Direct preventive measures to avoid peroxisomal disease do not (yet) exist. Currently (2017) not all gene mutations are known that are considered to be the triggers of the peroxisomal disease. If there is a family history of peroxisomal disease, parents should educate themselves about the likelihood that one of their children could have the disease.


Since the peroxisomal disease is based on a genetic defect and is usually fatal within a few months after birth or at the latest by the end of the first decade of life, therapy can only alleviate a few symptoms for a short time without being able to completely cure the disease. For this reason, there is no actual aftercare treatment in this sense, but intensive symptom treatment to alleviate some suffering.

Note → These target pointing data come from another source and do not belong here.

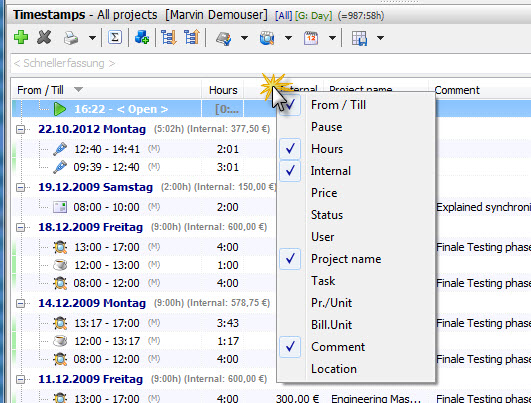The width and height of the screenshot is (531, 403).
Task: Click the expand all tree icon
Action: [169, 37]
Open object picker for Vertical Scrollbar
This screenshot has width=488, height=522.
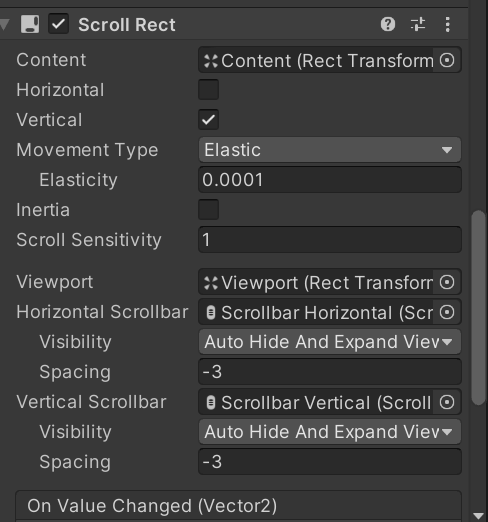pyautogui.click(x=447, y=402)
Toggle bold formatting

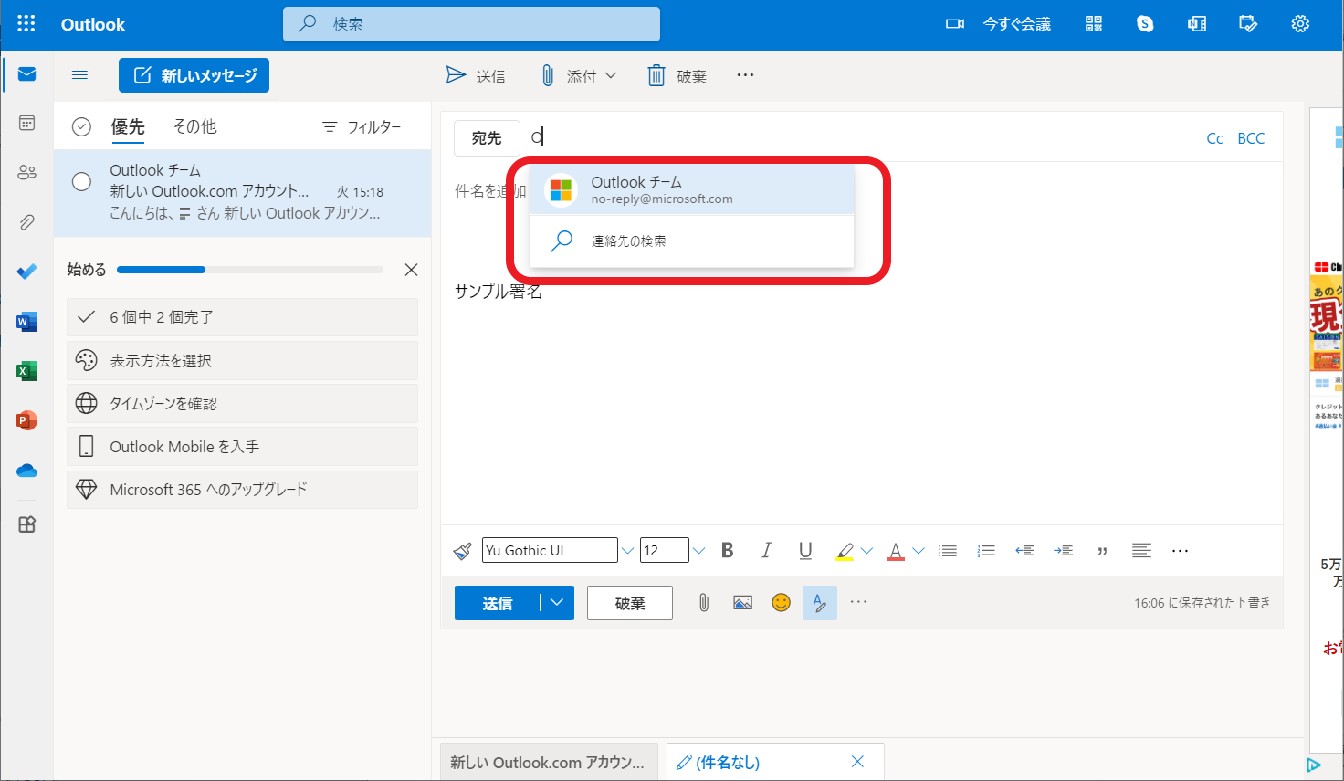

In general, those affected and their families are advised to lead a healthy lifestyle with a balanced diet to support the immune system. Furthermore, the parents of the affected infant and affected children are recommended to talk to a psychotherapist in order to promote the processing of this severe stroke of fate.

He will also suggest certain relaxation and mental techniques for stabilization and advise as many leisure activities as possible, which should bring the affected family many happy hours together. Since most children suffer from severely restricted lung function, it is recommended that they spend at least one hour outside in the fresh air every day.

If the parents who have already been affected wish to have another child, a precise genetic test is recommended to determine in advance the probability of having another child with the disease.

You can do that yourself

Dealing with the peroxisomal disease in everyday life is not always easy for those affected and their families. For this reason, mental strengthening of all those affected should take place. Mutual cohesion and the promotion of well-being are important in order to be able to record positive developments in the further course.

In addition to psychotherapeutic support, mental techniques or relaxation methods can be used. The methods help to reduce stress in everyday life and to stabilize the mind. The leisure activities should be adapted to the health possibilities. They are important so that the focus of attention is directed to the beautiful areas of life.

A healthy lifestyle is essential to avoid complications or secondary diseases. The immune system can be supported with a balanced diet. The intake of harmful substances such as nicotine, alcohol or non-prescribed medication is to be avoided. As a result, the organism is additionally stressed overall, which contributes to a worsening of the overall situation.

If breathing problems occur, it can often lead to anxiety. The person concerned should find out how best to behave if fear arises. In addition, it is important that the patient moves in the fresh air for a longer period of time every day. This serves to stabilize the immune system and helps the lungs to function properly.